[Records of locating words and elements]
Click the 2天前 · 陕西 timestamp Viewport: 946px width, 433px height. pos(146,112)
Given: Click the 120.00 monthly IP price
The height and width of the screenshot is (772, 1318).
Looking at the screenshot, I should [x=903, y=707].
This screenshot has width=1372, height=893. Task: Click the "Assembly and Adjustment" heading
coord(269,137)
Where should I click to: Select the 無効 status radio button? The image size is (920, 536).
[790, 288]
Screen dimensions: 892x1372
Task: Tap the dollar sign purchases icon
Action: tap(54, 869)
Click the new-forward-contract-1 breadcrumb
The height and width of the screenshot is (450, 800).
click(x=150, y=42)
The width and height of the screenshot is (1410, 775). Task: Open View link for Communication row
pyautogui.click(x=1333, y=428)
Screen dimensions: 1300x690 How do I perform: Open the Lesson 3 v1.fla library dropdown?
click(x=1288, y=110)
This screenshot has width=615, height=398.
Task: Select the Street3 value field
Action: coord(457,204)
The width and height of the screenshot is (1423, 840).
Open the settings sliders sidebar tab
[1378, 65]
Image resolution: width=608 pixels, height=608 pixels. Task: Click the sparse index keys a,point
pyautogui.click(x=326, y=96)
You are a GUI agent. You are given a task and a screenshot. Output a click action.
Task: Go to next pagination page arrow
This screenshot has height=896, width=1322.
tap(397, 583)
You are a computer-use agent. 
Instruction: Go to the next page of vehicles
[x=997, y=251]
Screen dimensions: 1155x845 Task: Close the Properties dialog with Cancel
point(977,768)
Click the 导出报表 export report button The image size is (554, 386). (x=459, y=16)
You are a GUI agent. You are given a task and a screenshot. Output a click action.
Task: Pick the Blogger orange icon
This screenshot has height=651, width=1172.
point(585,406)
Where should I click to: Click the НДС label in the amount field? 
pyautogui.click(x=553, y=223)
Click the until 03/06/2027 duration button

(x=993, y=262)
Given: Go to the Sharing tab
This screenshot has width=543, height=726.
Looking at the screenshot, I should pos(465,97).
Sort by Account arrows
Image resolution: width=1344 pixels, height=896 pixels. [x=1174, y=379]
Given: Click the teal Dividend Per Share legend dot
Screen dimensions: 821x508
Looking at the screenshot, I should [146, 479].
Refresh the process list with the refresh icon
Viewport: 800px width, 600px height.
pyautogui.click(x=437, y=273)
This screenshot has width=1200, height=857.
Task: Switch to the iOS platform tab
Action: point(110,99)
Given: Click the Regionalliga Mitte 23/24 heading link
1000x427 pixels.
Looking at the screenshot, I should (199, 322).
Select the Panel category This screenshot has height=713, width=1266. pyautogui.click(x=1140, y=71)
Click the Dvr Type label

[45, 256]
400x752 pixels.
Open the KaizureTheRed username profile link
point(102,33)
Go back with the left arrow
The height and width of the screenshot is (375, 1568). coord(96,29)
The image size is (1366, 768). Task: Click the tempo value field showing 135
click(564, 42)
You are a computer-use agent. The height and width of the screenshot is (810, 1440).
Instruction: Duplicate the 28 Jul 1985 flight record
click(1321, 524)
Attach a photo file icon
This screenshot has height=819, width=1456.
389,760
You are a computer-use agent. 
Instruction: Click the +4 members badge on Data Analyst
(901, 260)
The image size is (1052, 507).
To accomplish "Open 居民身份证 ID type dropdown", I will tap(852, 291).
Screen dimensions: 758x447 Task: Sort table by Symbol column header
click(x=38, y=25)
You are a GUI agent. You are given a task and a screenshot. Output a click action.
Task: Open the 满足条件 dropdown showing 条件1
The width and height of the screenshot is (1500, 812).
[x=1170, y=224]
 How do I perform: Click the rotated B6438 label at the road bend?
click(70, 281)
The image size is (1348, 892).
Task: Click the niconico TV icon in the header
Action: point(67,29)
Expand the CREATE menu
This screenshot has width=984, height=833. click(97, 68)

**STATED GOAL**
Copy out the lines above, from the one containing "Screen dimensions: 758x447" through the last line of the records.

**FINISHED EXERCISE**
Screen dimensions: 758x447 Task: Sort table by Symbol column header
click(x=38, y=25)
You are a GUI agent. You are given a task and a screenshot. Output a click action.
Task: Open the 满足条件 dropdown showing 条件1
The width and height of the screenshot is (1500, 812).
[x=1170, y=224]
 How do I perform: Click the rotated B6438 label at the road bend?
click(70, 281)
The image size is (1348, 892).
Task: Click the niconico TV icon in the header
Action: point(67,29)
Expand the CREATE menu
This screenshot has width=984, height=833. click(97, 68)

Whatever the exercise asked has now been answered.